We at the PCI Security Standards Council believe strongly that there is a need for more women in cybersecurity and in 2020 we are pleased to be launching the Women in Payments: Closing the Gender Gap in Payment Security series. This series will profile a different woman in our industry each month and highlight their remarkable career as well as their guidance and advice to other women on how to develop a career path in cybersecurity. Today we launch the first in this series by profiling Stacy Hughes, Senior Vice President, IT Governance, Risk and Compliance at Global Payments.
As a little girl, Stacy Hughes never dreamed that one day she would be leading cybersecurity for a major global company.

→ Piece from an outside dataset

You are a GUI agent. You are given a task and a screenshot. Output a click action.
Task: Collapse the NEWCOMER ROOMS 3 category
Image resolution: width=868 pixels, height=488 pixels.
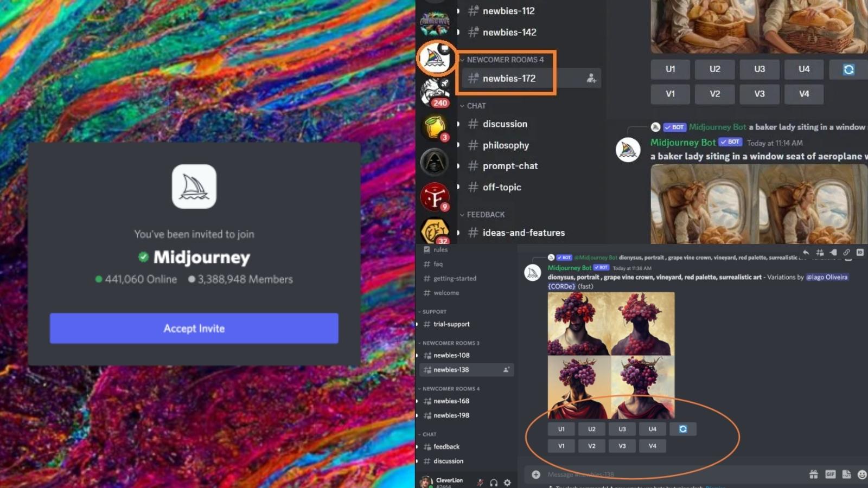450,343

In this month’s blog series, Hughes describes her path to success and offers advice on how other women can achieve success in this industry, too.

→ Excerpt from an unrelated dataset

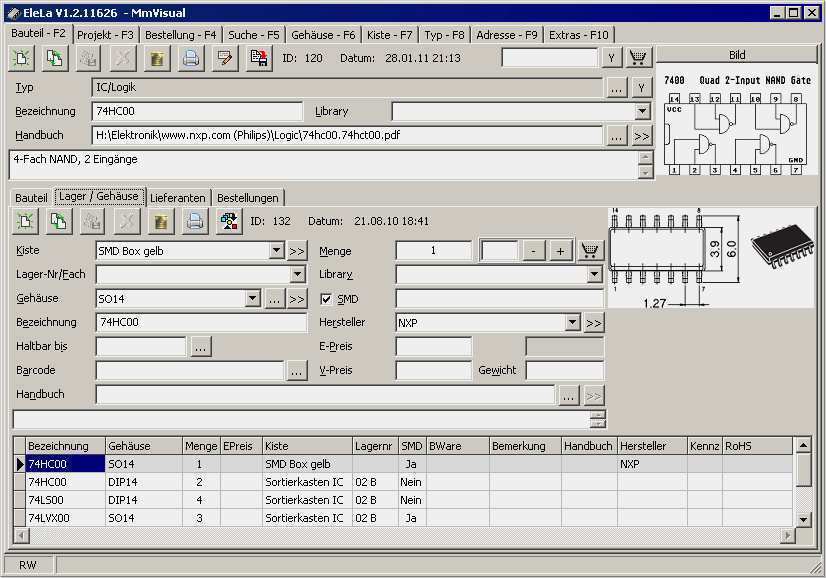The width and height of the screenshot is (826, 578).
Task: Click the plus button to increase Menge
Action: (560, 251)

How long have you been at Global Payments and what is your role?
Stacy Hughes: I’ve been with Global Payments for 16 years, and in our IT organization, and specifically in security compliance, for the past 10 years.
How did you get started in cybersecurity? What led you to that career choice?
Stacy Hughes: I’ve been involved in the payments industry for more than 20 years. I started in more of the accounting, business process and auditing fields, when an opportunity arose in the IT compliance security space, I jumped on it. At first it was risky because it was a new field. However, I believe that I’ve been successful in the field because of my business knowledge of the payments industry as well as the great mentors I’ve found in several team members and colleagues. When I first started in the industry, groups such as Women’s Network in Electronic Transactions (WNET) were just forming with the goal of supporting women throughout their careers in payments. I would have appreciated and benefited from groups like this when I was first starting in the IT industry to gain guidance and insight from experienced peers. WNET has grown in numbers and programs and has been a wonderful environment to meet colleagues and other women in the payments industry. Global Payments is a big supporter of WNET and hosts several WNET functions in Atlanta.
What do you see in the future for women in the cybersecurity industry?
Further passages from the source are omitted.